Durumu biraz inceleyelim:

Osmanlı İmparatorluğu’nda 1870’lere kadar devlet işlerinde Rumi takvim, dini işlerde ise hicri takvim kullanılırdı. Tanzimat’tan itibaren yılbaşı mart ayına alınarak tüm devlet işlerinde Rumi takvime geçildi. Nüfus işlerinde zaten Rumi takvim geçerli olduğundan bu değişikliğin etkisi yok. Ancak Osmanlı dönemindeki takvim işleyişini incelenmezse, tüm işlerde Hicri takvim kullanılıyor zannedilirse, hatadan kaçınmak olanaksız oluyor.
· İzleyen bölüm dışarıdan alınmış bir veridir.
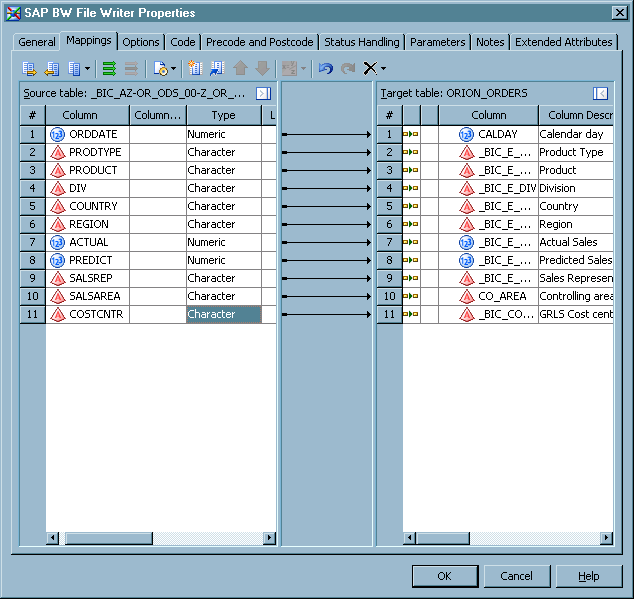The image size is (634, 599).
Task: Open the Precode and Postcode tab
Action: coord(259,42)
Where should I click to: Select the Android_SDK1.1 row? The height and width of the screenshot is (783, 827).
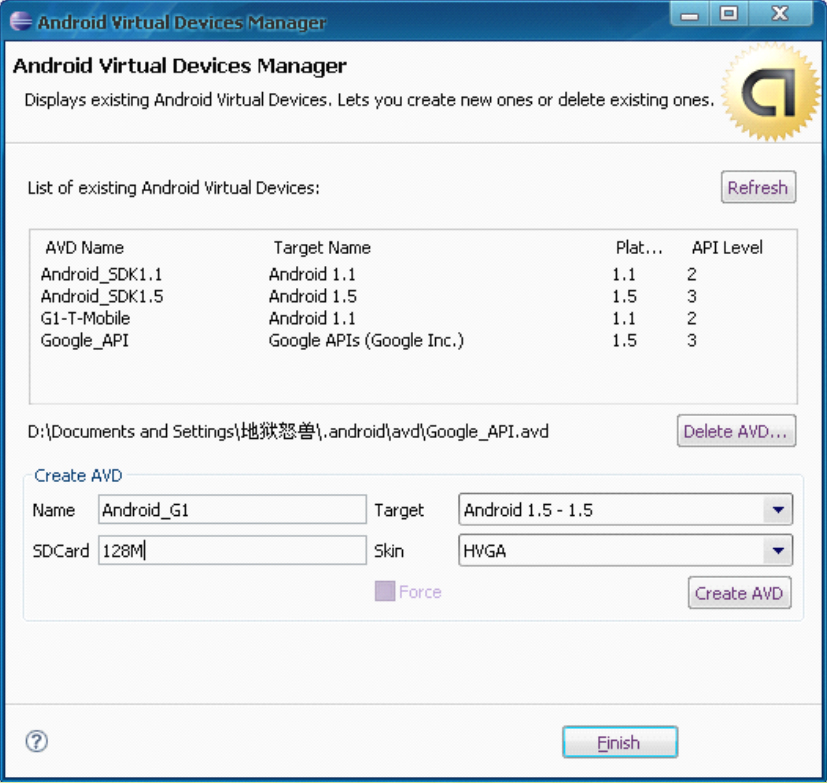point(413,274)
Detay şu: Rumi takvim ile Miladi takvim arasında 13 gün fark vardır. Bu yüzden de, gururla andığımız 18 Mart 1915’teki Deniz Zaferinin tarihi Osmanlı belgelerinde 5 Mart 1331 olarak kayıtlıdır. 24-25 Nisan 1915’te başlayan kara harekâtı da Rumi tarihe 11/12 Nisan 1331 olarak geçmiştir.

Örneğin şu metne göz atınız:

 “3 Mart 1915’teki konuşlanma sırasında Bursa Seyyar Jandarma Tabur Karargâhı ve taburun büyük bir kısmı Turşun’da, birer bölüğü ile Ece Limanı-Küçük Anafartalar arasında yer almıştı. 11/12 Nisan 1331 (24/25 Nisan 1915) gecesi bölgeyi 19. Tümen 77’nci Alayın 3. taburuna teslim ederek Hilye’ye hareket etmiştir. (Bkz. Bursa Seyyar Jandarma Taburu Harp Ceridesi, ATASE Arşivi, Klasör No: 5775, Dosya No: H-1, H-2, H-3)”[4]
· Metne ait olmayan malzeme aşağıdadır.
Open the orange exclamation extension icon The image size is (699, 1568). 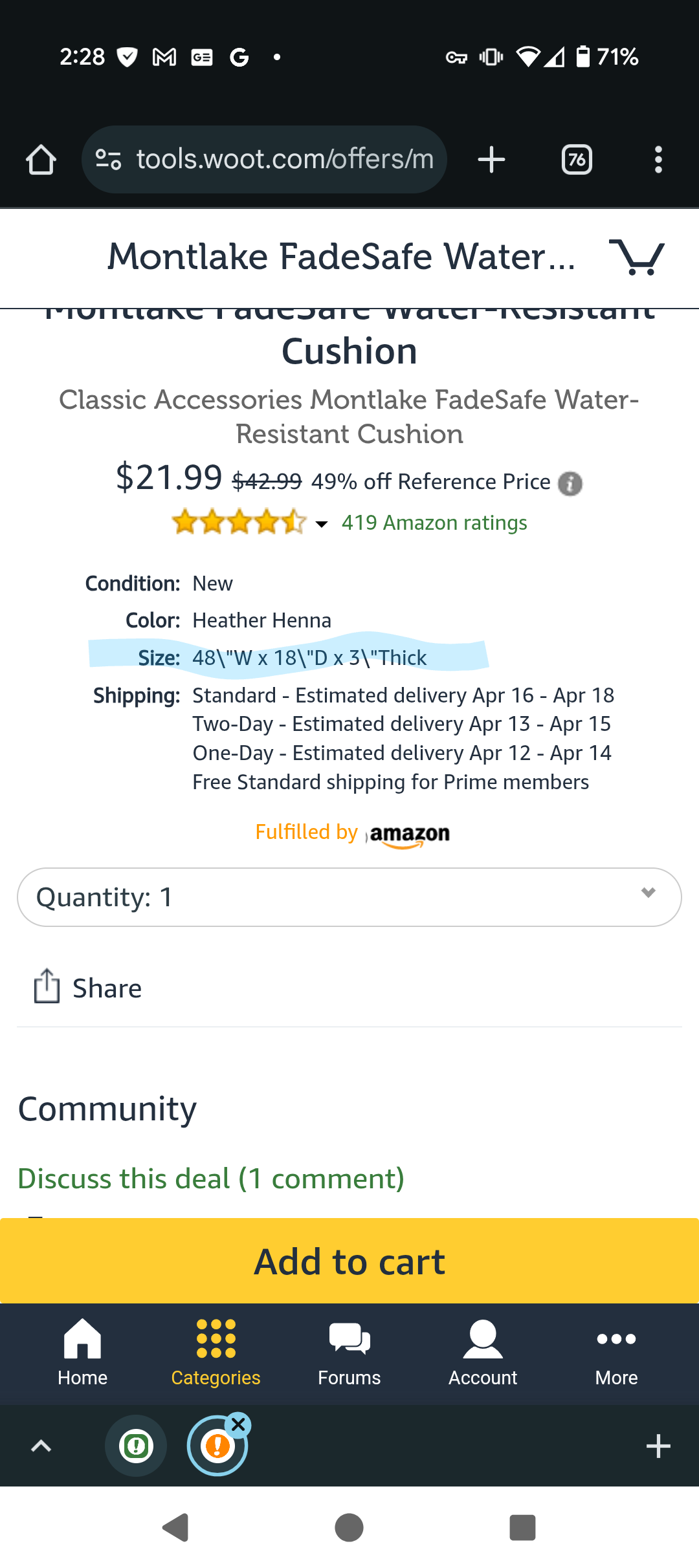tap(216, 1446)
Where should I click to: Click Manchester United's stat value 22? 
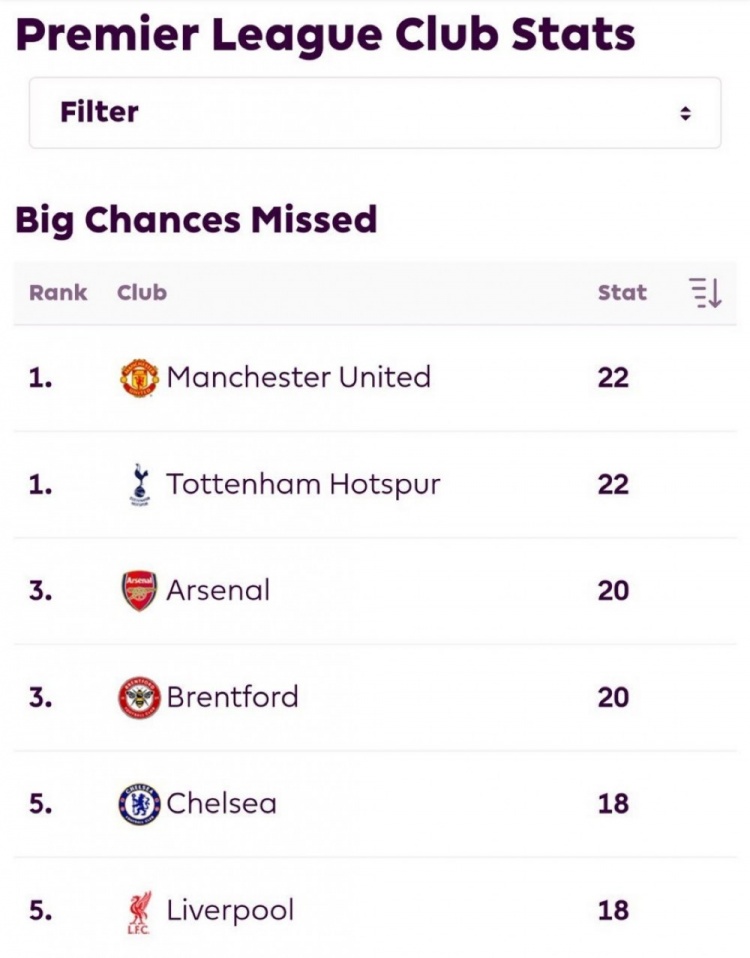pos(613,378)
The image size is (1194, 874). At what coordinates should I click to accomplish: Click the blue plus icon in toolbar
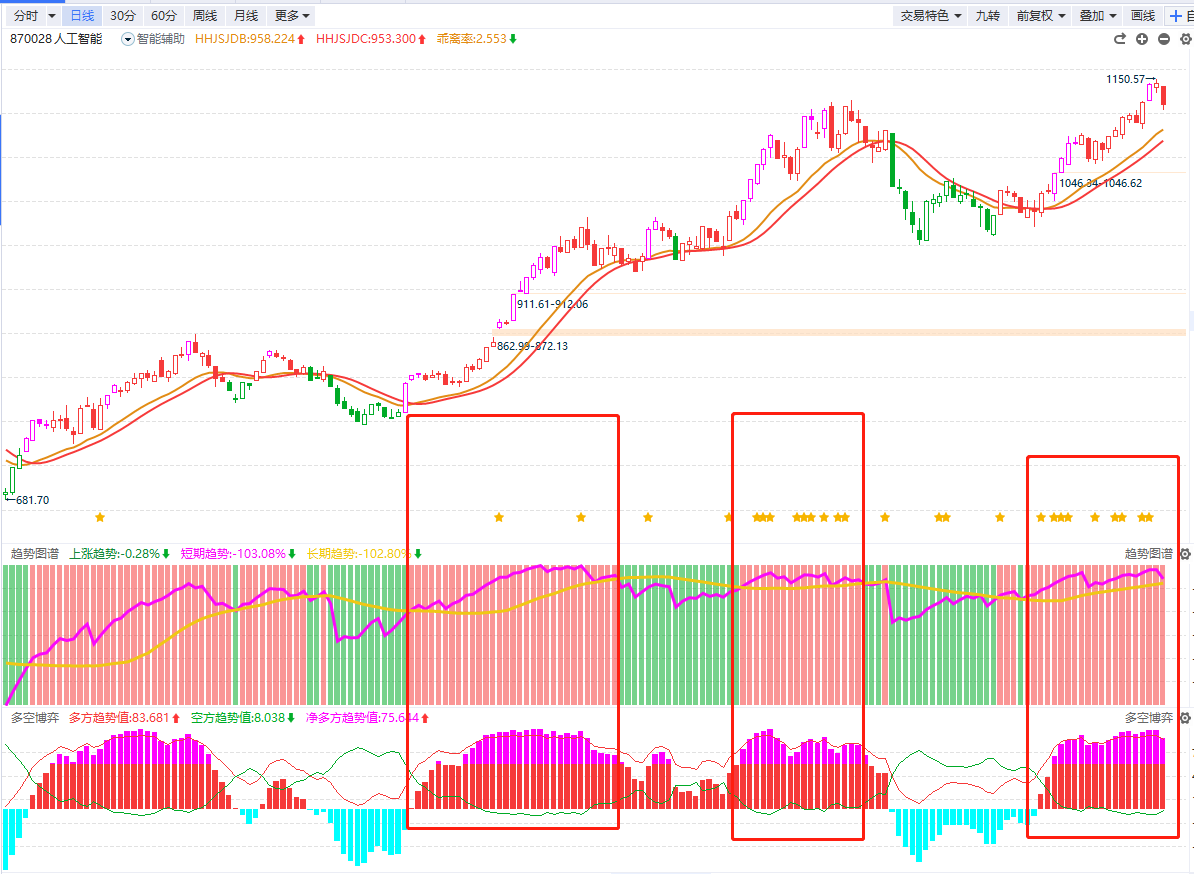(1175, 16)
Özetle, Çanakkale Savaşı’na ait Osmanlıca belgeler ve ceridelerin yer aldığı tüm kitaplarda 1915’ten söz edilirken, karşınıza Rumi 1331 tarihi çıkacaktır. Tüm devlet işlerinde Rumi takvim kullanıldığından, doğum tarihleriyle ilgili olarak da aynı kural geçerlidir.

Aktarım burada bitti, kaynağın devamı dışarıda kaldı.